(Saved data entries)
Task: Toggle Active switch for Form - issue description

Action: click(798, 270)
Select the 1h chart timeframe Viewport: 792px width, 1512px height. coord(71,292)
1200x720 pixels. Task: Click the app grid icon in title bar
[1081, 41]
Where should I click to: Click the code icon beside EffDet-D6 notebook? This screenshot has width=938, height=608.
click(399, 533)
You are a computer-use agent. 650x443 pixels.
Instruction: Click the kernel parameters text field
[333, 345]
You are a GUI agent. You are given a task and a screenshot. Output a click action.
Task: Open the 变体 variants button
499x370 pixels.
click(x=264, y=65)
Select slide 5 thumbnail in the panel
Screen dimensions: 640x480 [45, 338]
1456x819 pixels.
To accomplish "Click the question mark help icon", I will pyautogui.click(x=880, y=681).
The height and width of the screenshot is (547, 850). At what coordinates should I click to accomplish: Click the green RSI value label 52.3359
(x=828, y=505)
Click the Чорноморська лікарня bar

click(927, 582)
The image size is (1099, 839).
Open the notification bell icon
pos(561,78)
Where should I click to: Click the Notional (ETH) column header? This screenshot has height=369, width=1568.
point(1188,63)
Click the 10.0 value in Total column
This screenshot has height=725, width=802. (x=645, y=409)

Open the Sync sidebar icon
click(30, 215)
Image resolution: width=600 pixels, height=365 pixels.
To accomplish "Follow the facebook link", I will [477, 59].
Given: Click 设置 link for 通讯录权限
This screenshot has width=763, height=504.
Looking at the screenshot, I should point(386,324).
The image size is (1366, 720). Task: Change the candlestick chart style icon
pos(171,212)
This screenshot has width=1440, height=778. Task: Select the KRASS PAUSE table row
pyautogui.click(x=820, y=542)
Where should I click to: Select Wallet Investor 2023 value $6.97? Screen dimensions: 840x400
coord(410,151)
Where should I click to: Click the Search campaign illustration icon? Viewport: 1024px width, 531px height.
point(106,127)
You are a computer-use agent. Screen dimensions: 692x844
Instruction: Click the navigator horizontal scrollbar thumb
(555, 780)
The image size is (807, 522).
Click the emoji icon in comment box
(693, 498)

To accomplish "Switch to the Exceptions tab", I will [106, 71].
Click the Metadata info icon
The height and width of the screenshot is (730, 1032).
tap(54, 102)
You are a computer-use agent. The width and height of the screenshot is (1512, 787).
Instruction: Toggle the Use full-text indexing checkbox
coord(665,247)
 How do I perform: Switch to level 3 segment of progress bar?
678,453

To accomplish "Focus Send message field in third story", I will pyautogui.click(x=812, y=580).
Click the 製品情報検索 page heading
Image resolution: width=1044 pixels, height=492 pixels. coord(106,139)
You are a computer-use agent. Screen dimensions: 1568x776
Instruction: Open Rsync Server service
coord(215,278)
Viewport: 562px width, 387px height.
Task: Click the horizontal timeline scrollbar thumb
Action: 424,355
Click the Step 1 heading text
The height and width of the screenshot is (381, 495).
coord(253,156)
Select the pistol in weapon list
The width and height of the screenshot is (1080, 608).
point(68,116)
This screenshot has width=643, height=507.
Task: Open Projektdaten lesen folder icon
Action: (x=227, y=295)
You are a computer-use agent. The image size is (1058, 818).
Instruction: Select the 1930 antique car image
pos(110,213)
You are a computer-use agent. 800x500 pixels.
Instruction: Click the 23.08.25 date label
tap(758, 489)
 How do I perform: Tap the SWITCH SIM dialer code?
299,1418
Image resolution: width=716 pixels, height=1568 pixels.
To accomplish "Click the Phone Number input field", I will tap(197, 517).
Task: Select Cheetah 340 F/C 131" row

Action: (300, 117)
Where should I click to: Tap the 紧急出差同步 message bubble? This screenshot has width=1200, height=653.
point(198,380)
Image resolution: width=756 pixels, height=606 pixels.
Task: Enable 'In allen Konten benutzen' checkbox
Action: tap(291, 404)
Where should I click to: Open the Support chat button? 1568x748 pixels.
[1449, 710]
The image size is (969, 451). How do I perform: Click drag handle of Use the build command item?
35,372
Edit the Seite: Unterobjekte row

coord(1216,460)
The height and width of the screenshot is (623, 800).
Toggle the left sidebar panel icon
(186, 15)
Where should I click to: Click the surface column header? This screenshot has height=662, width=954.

__WHAT IS BEING ASKED__: Lines from the beginning of the data above through the line containing "Image resolution: width=600" are to be returned exactly, and no others.

__OUTPUT FOR THIS TASK__:
Task: Toggle Active switch for Form - issue description

Action: click(798, 270)
Select the 1h chart timeframe Viewport: 792px width, 1512px height. coord(71,292)
1200x720 pixels. Task: Click the app grid icon in title bar
[1081, 41]
Where should I click to: Click the code icon beside EffDet-D6 notebook? This screenshot has width=938, height=608.
click(399, 533)
You are a computer-use agent. 650x443 pixels.
Instruction: Click the kernel parameters text field
[333, 345]
You are a GUI agent. You are given a task and a screenshot. Output a click action.
Task: Open the 变体 variants button
499x370 pixels.
click(x=264, y=65)
Select slide 5 thumbnail in the panel
Screen dimensions: 640x480 [45, 338]
1456x819 pixels.
To accomplish "Click the question mark help icon", I will pyautogui.click(x=880, y=681).
The height and width of the screenshot is (547, 850). At what coordinates should I click to accomplish: Click the green RSI value label 52.3359
(x=828, y=505)
Click the Чорноморська лікарня bar

click(927, 582)
The image size is (1099, 839).
Open the notification bell icon
pos(561,78)
Where should I click to: Click the Notional (ETH) column header? This screenshot has height=369, width=1568.
point(1188,63)
Click the 10.0 value in Total column
This screenshot has height=725, width=802. (x=645, y=409)

Open the Sync sidebar icon
click(30, 215)
Image resolution: width=600 pixels, height=365 pixels.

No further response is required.